Tragic hero follow-up:
It occurred to me that the Aristotelian purists among us (are there any?) might heave a heavy sigh at my casual use of "tragic hero." One of my students, in a recent paper, tried to argue that Portia (!) is a tragic hero. Yes but, I scribbled in her margin, in what way is she brought low? By what misjudgment? Doesn't definition matter? Aristotle tells us that the tragic hero shouldn't be entirely good or bad, should be a person of prosperity and of high degree, and should suffer an error in judgment resulting in a fall.
Shylock fits many of these although he is neither a king, general, nor demi-god. But I was born in the year 13 A.A.M (Anno Arthur Miller), a period I share with Mike, John, and Cindy, while the rest of you are BCME (Before the 'Common Man' Era). So I get to adjust my definition of tragic hero a bit. Arthur Miller tells us, in his "Tragedy and the Common Man" (1949), that the tragic flaw is "a failing that is not peculiar to grand or elevated characters." And he builds his tragic tale around an everyday guy, a salesman, or merchant if you will.
Does Death of a Salesman offer us any further insight into The Merchant of Venice? Miller writes that "the tragic feeling is evoked in us when we are in the presence of a character who is ready to lay down his life, if need be, to secure one thing – his sense of personal dignity. From Orestes to Hamlet, Medea to Macbeth, the underlying struggle is that of the individual attempting to gain his 'rightful' position in his society."
I couldn't think of a better definition of what Al Pacino's Shylock is doing in the Michael Radford film.
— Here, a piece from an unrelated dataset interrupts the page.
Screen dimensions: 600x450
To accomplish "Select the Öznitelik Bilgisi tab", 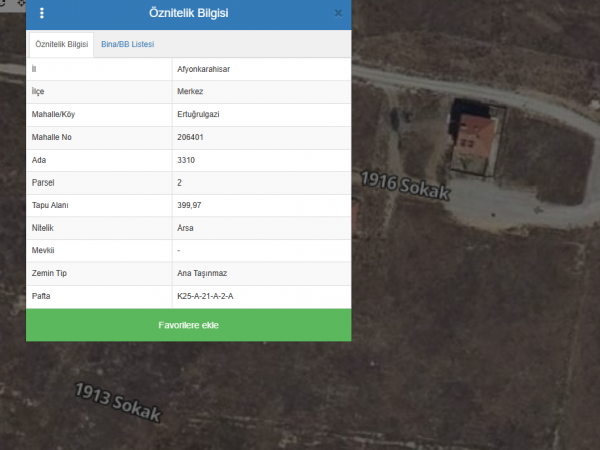I will (61, 45).
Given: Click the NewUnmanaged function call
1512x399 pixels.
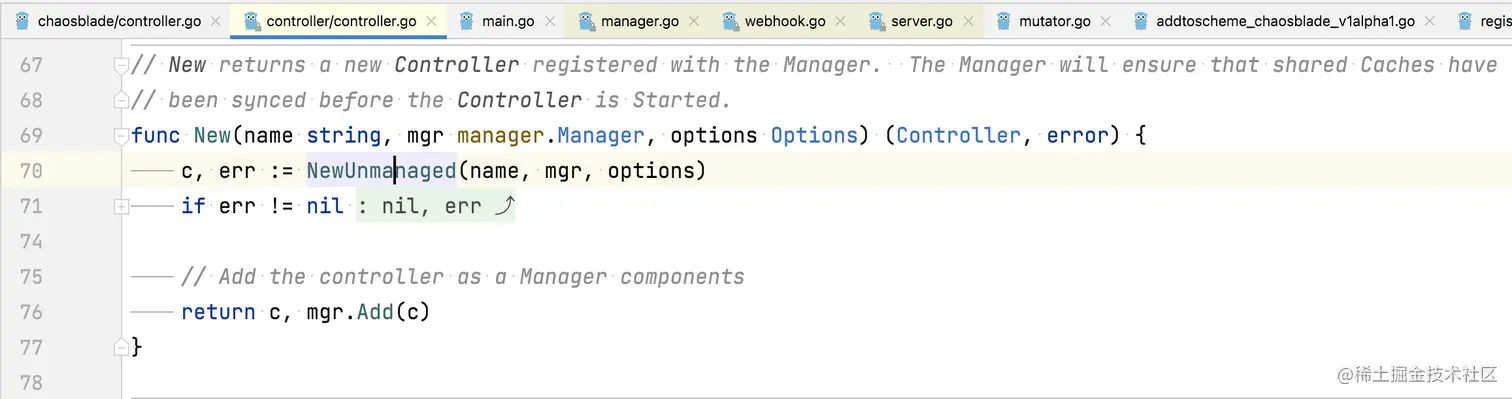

The bond is Shylock's attempt at personal dignity. My students ask why doesn't he accept the offer of thrice the principal – 9000 ducats?!? Well, that wasn't the deal; that would be letting them buy him off and get out of the penalty for forfeiture. Antonio could go around with Salarino, laughing about greedy old Shylock who gave up his legal bond when a little money was dangled in front of him. Accepting the offer would mean validating everything the Christians have said about him throughout the play.
Finally, having the law upheld in his favor (even at the expense of Antonio's life) seems like a way of establishing his "rightful position," equal and justly treated. I've already argued that his misjudgment takes the form of a confusion of his desire for justice with a desire for vengeance, but the result of this, while not death, is his "life." He loses his house, to which he responds: "you take my life / When you do take the means whereby I live" (4.1.392-393). Money, house, means, and faith; he has lost them all. What is left of his "life"? Perhaps if Act 5 had featured Shylock, he might have suffered the same fate as Willy Loman. We don't know.
And that seems to me to be the final indignity.
Radford and Nunn (and Ernst suggests John Sichel's production with Laurence Olivier as well) attempt to overcome this forgetting by constructing a final scene that recalls Shylock. It almost seems as if modern directors are embarrassed to close the play without some acknowledgement of Shylock's denouement.